Dataset entries:
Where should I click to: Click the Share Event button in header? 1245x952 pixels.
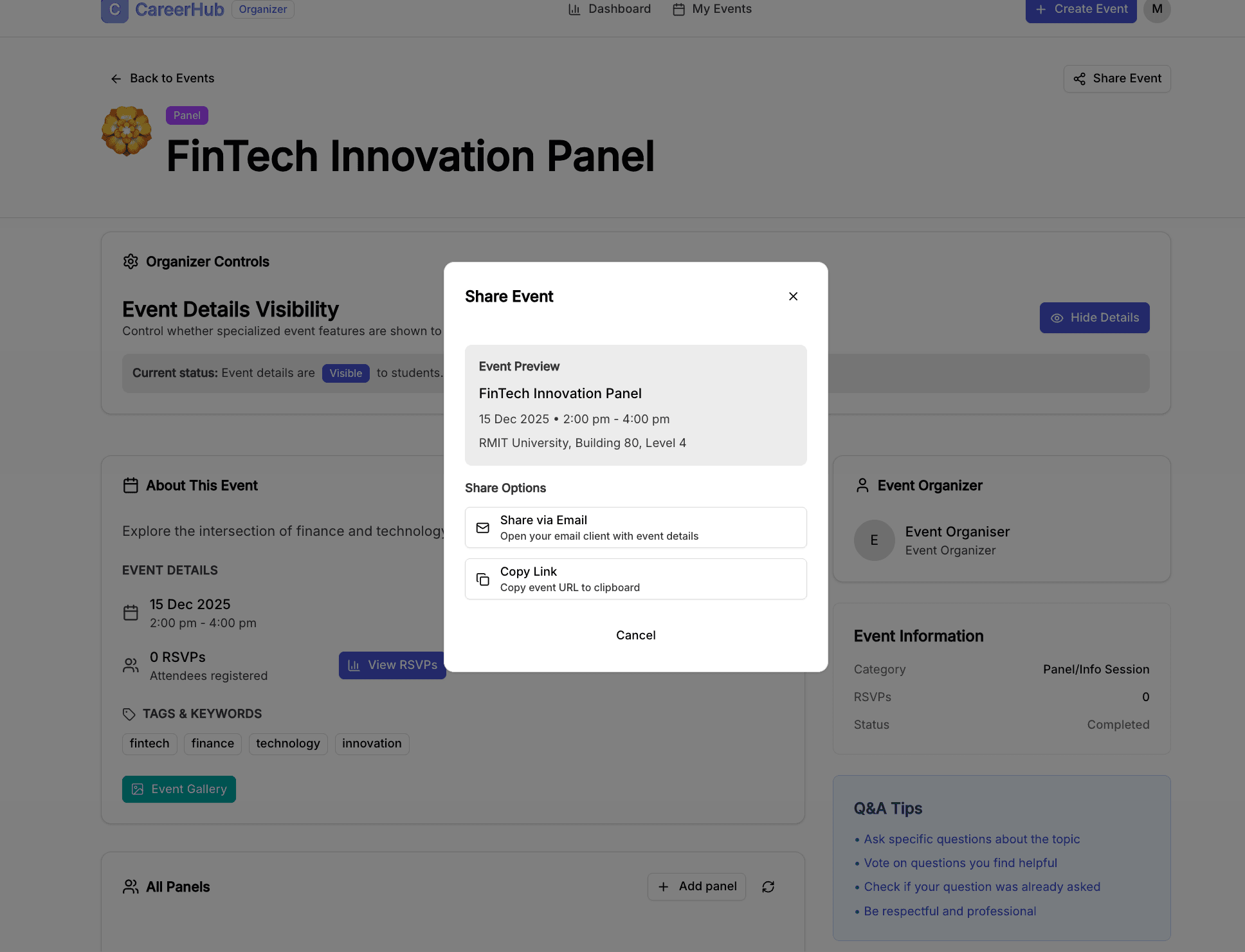pos(1117,78)
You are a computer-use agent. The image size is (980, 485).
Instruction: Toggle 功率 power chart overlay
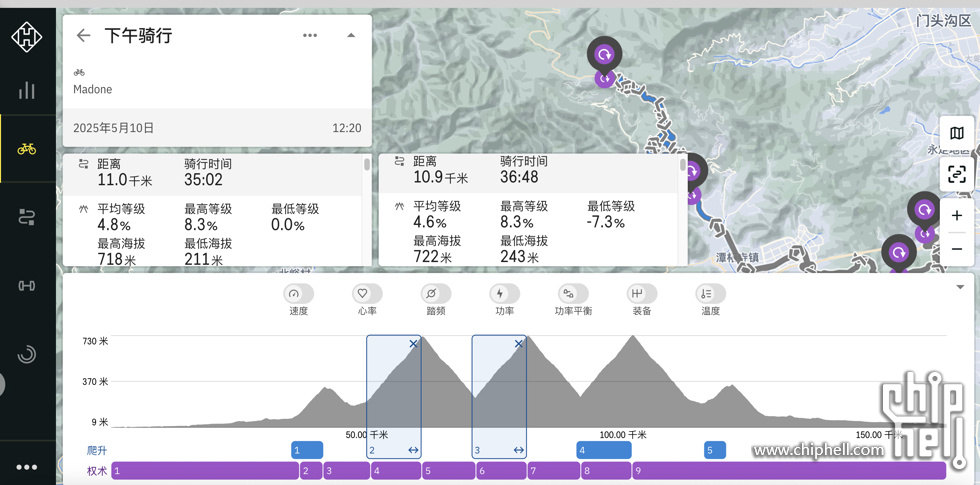pos(504,294)
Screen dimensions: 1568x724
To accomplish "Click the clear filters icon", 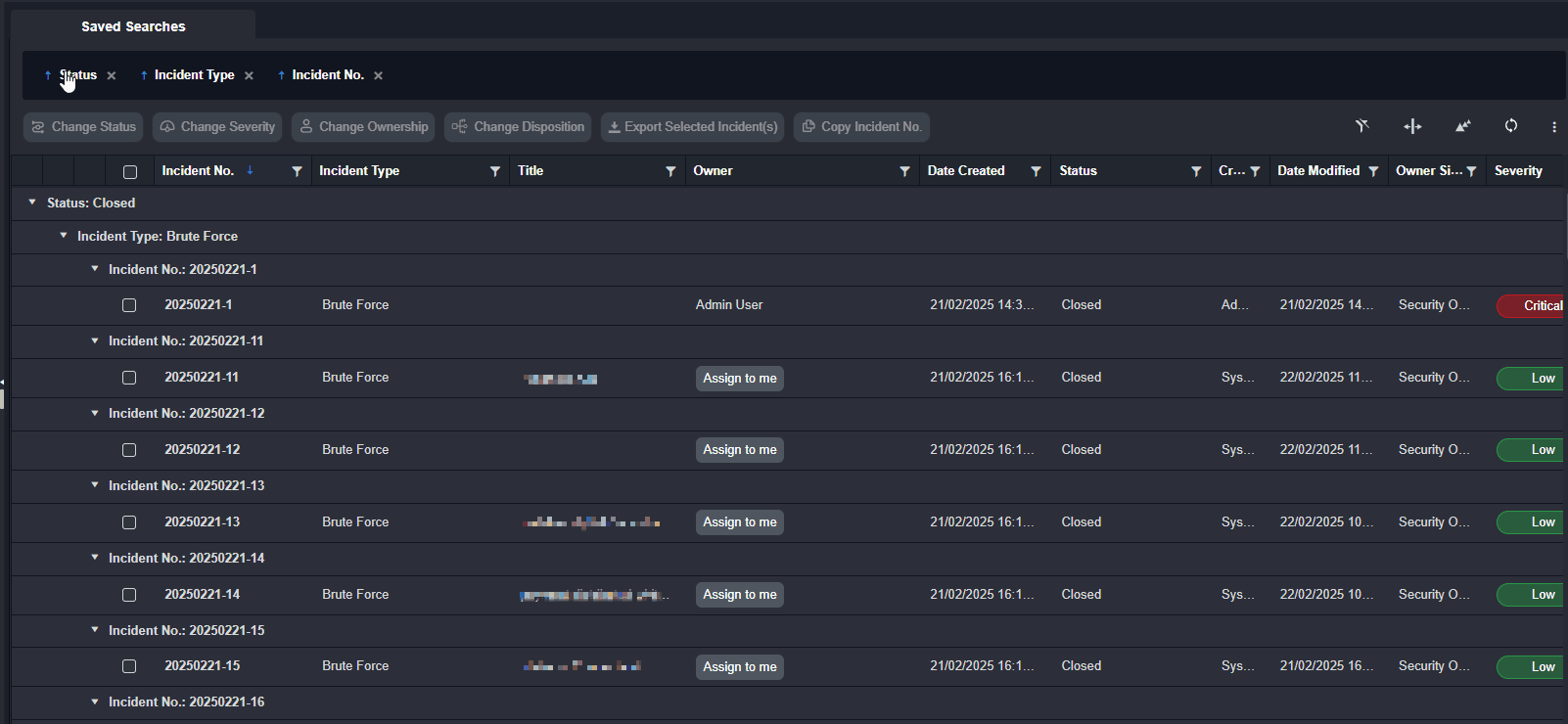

TASK:
Print the data word for word and omit the pictures.

WRITTEN ANSWER:
Where should I click to: Click the Share Event button in header? 1245x952 pixels.
pos(1117,78)
You are a computer-use agent. The image size is (980, 485).
Instruction: Toggle 功率 power chart overlay
pos(504,294)
Screen dimensions: 1568x724
To accomplish "Click the clear filters icon", 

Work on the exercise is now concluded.